** Written request **
Copy word for word the entries below, from the line with "You are a GUI" through the end of the entries, leaving out the pictures.
________________
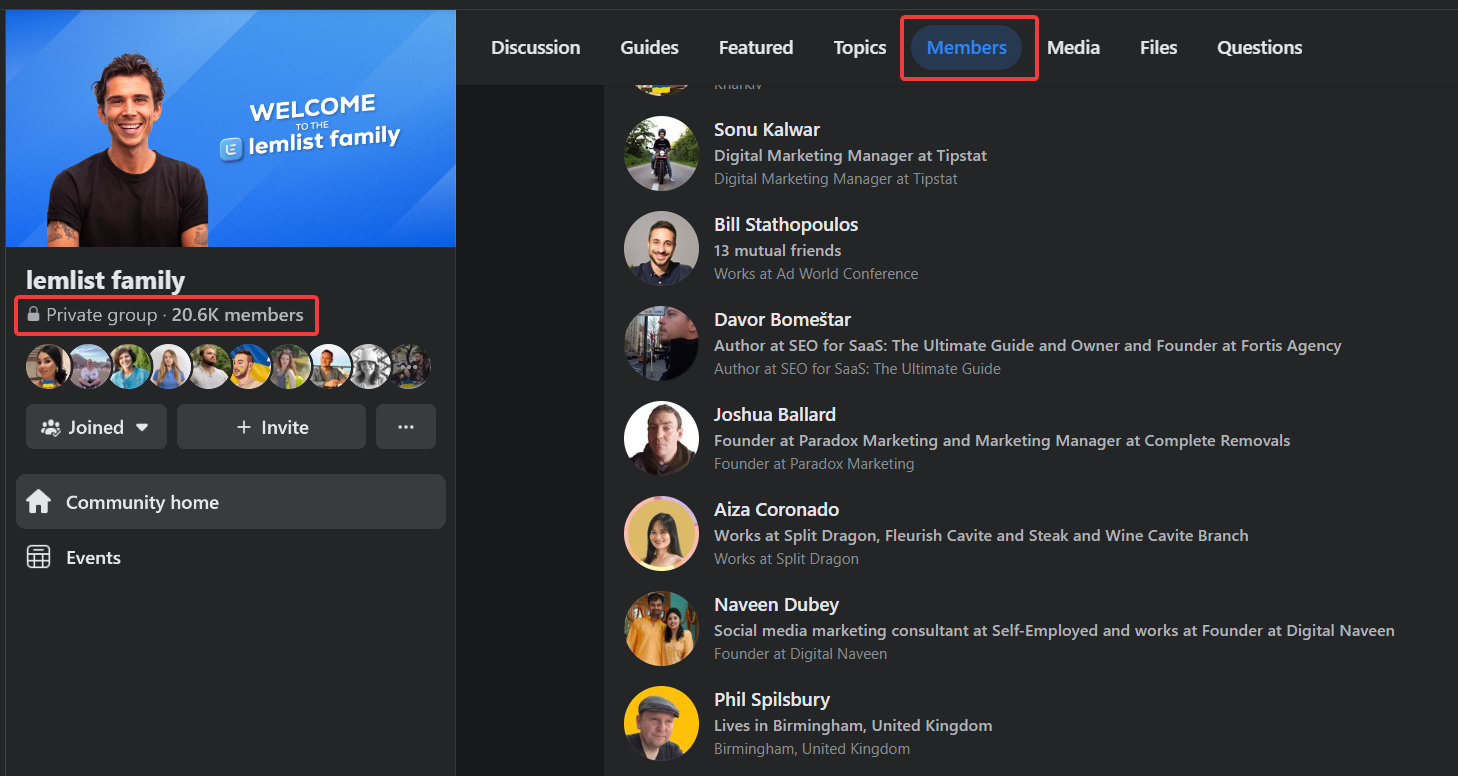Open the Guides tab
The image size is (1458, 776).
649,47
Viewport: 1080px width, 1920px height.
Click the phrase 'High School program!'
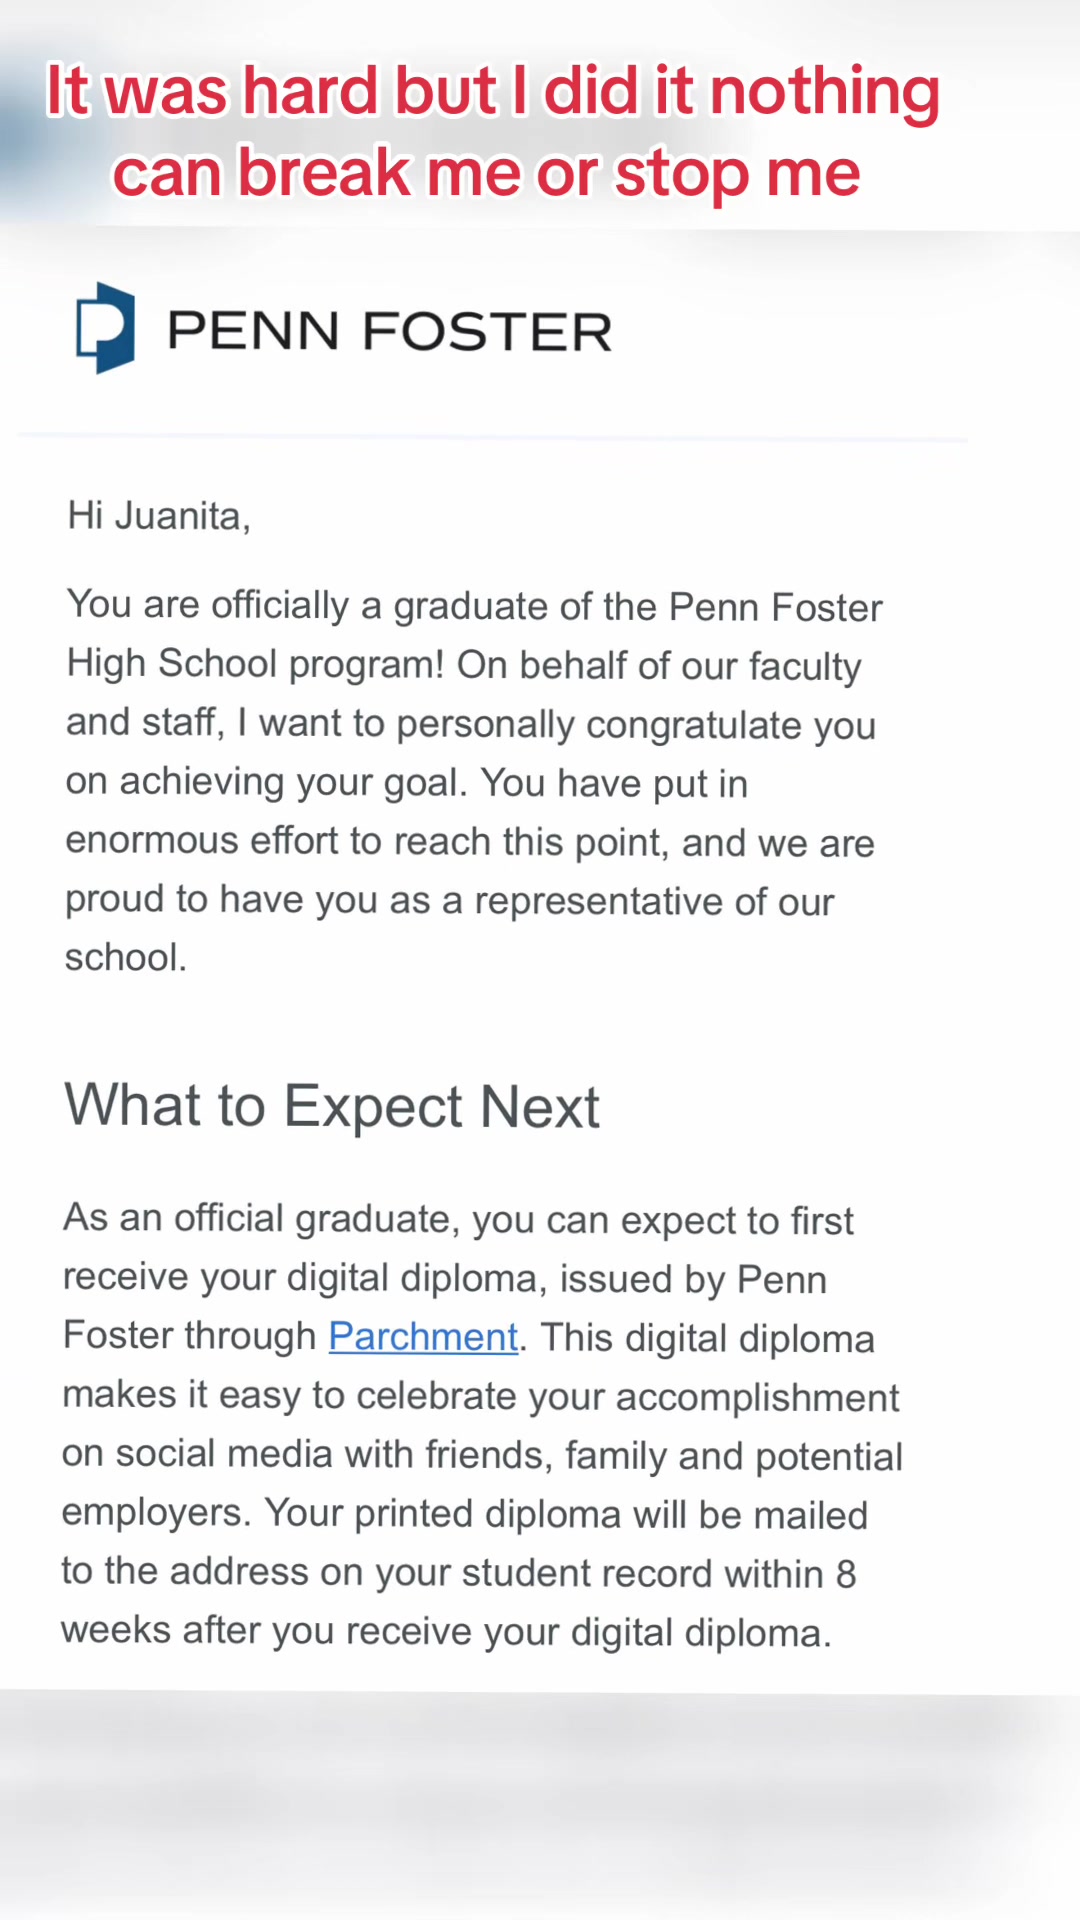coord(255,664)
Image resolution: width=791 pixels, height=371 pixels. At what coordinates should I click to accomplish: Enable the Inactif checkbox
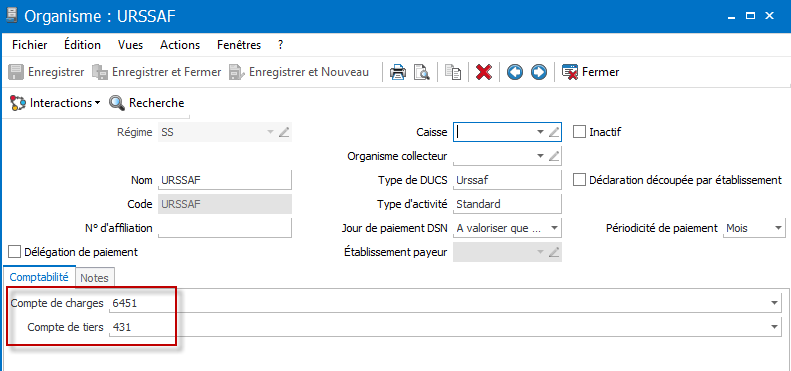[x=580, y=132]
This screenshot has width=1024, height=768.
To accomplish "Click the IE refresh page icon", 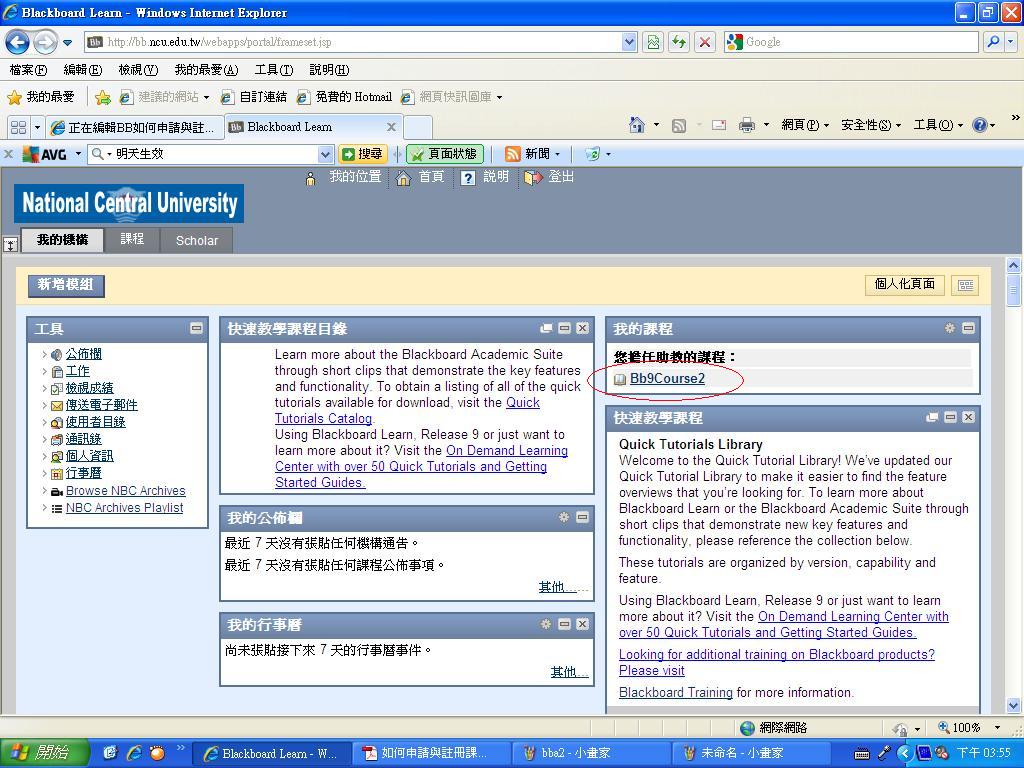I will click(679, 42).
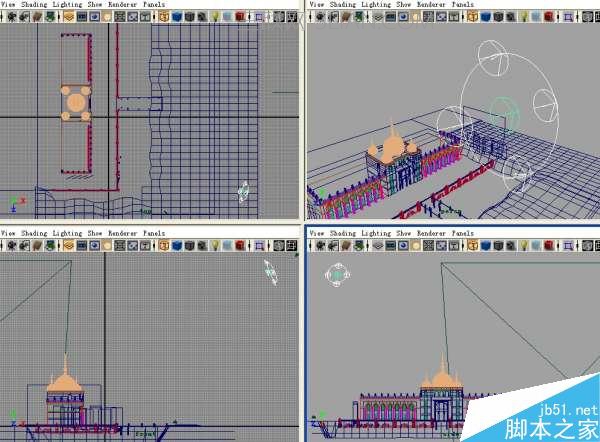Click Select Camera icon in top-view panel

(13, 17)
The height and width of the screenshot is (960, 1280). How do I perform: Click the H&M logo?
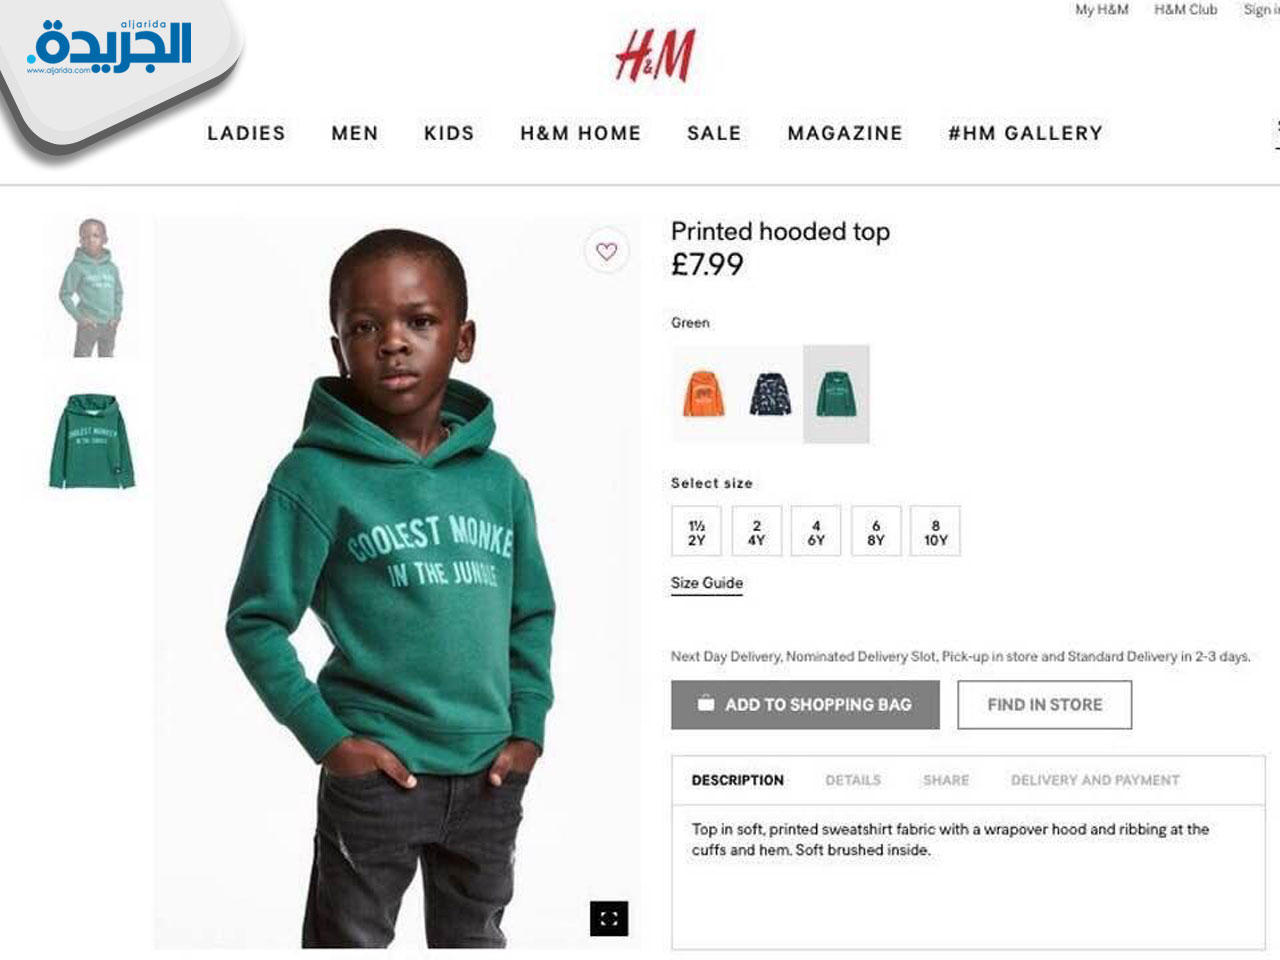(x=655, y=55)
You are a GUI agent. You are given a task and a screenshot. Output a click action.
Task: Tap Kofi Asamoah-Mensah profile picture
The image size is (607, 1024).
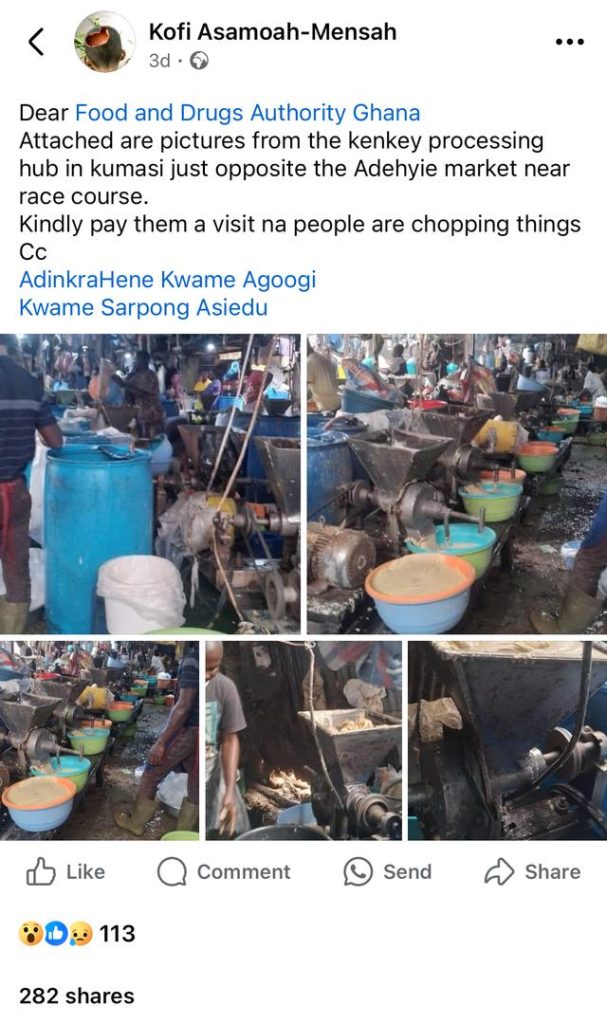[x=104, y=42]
________________
** Full solution **
You are a GUI agent. You are given a task and a screenshot. Output a click action.
Task: Tap Kofi Asamoah-Mensah profile picture
The image size is (607, 1024).
[x=104, y=42]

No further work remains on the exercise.